Following the human classification, this cat had a stage II GCTB and therefore our treatment approach should be considered appropriate.

Conclusions

The vertebra is an unusual site for GCTBs and it has not previously been reported in cats. This case report highlights GCTB as a relevant differential diagnosis in an elderly cat presenting with an expansile, lytic vertebral mass without metastasis. En bloc excision with vertebral stabilisation provided a satisfactory functional outcome and absence of local recurrence. Histopathological differentiation from a giant cell-rich OSA is challenging, but essential, since the prognosis varies significantly between these two neoplasms.

Footnotes

Accepted: 9 February 2023

Author note: This case report was presented as a poster abstract at the 34th Annual Symposium of the ESVN-ECVN, Palma de Mallorca, Spain.

The authors declared no potential conflicts of interest with respect to the research, authorship, and/or publication of this article.

Funding: The authors received no financial support for the research, authorship, and/or publication of this article.

Ethical approval: The work described in this manuscript involved the use of non-experimental (owned or unowned) animals. Established internationally recognised high standards (‘best practice’) of veterinary clinical care for the individual patient were always followed and/or this work involved the use of cadavers. Ethical approval from a committee was therefore not specifically required for publication in JFMS Open Reports.
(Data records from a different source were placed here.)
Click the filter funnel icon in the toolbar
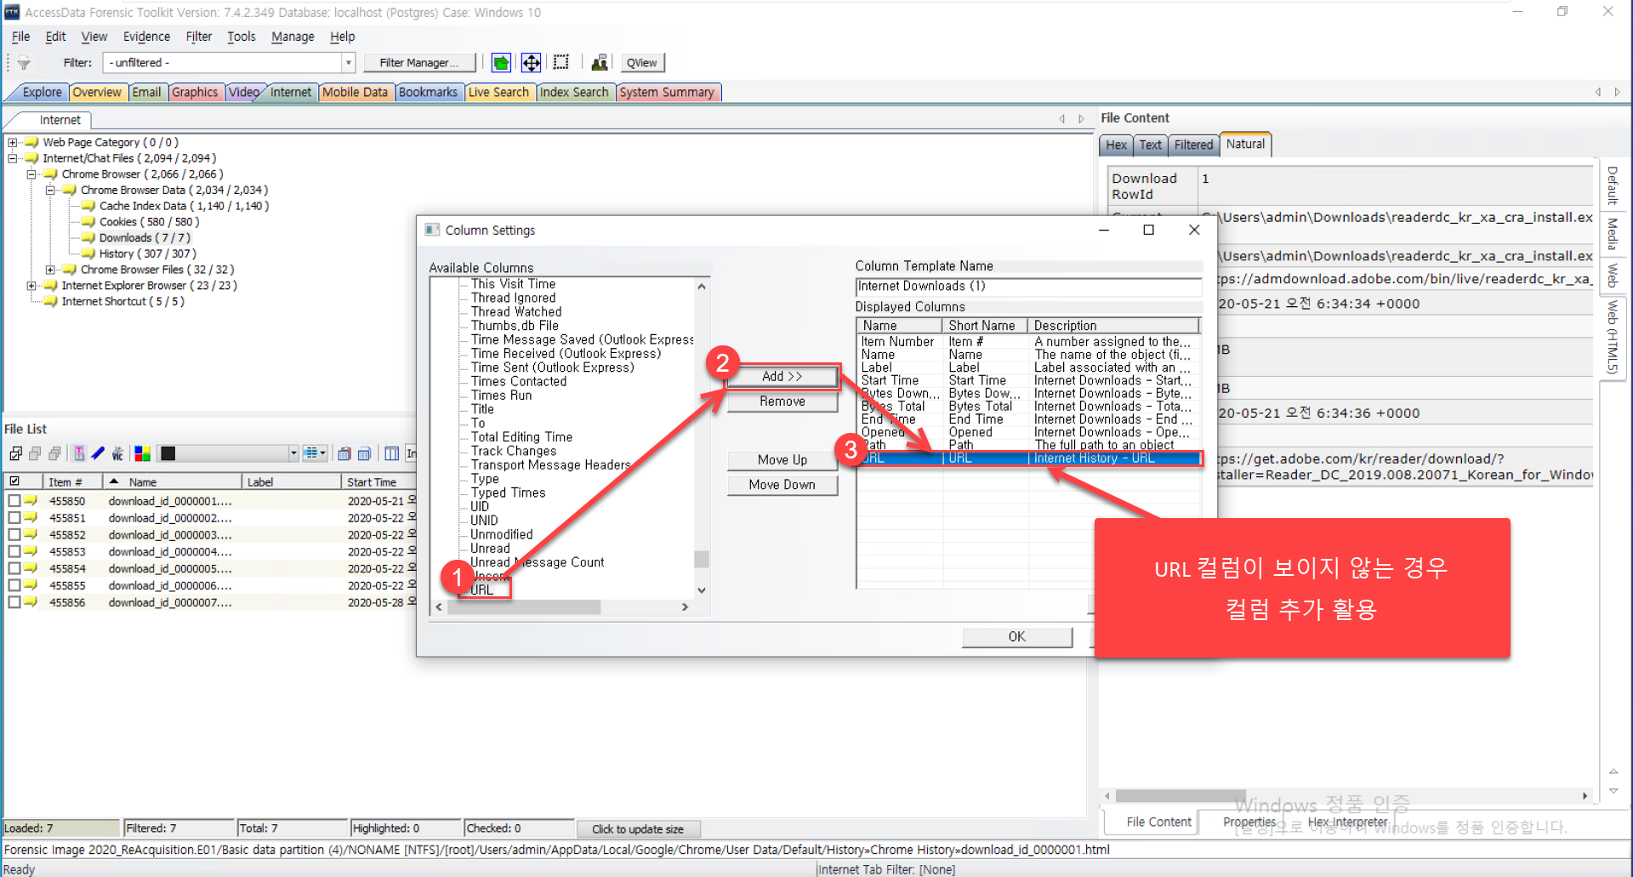Screen dimensions: 1633x877 24,63
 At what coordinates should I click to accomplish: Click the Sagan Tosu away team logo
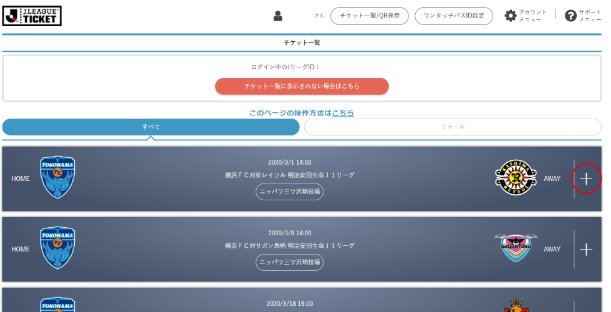click(516, 248)
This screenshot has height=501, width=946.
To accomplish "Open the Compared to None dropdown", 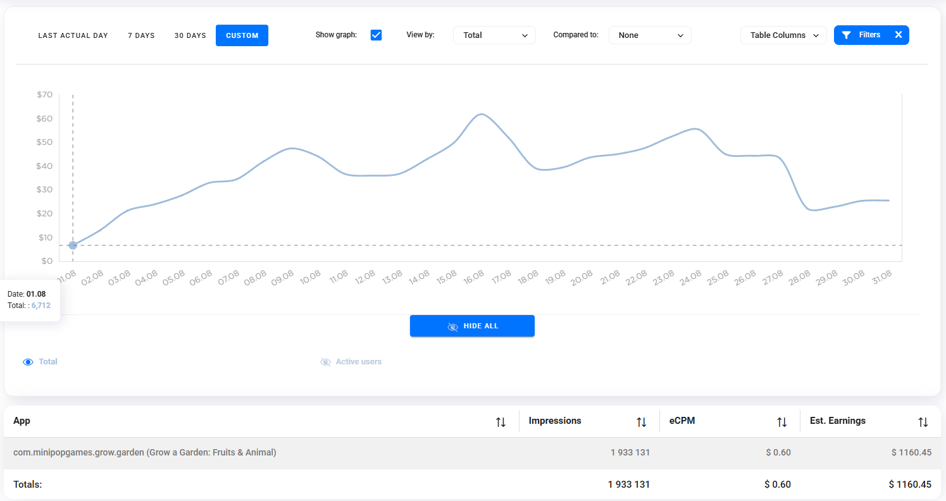I will (650, 35).
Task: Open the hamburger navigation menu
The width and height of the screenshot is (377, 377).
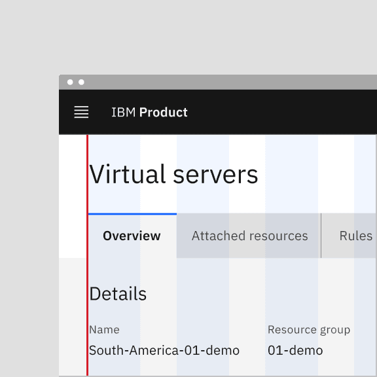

Although not required, where ethical approval was still obtained, it is stated in the manuscript.

Informed consent: Informed consent (verbal or written) was obtained from the owner or legal custodian of all animal(s) described in this work (experimental or non-experimental animals, including cadavers) for all procedure(s) undertaken (prospective or retrospective studies). No animals or people are identifiable within this publication, and therefore additional informed consent for publication was not required.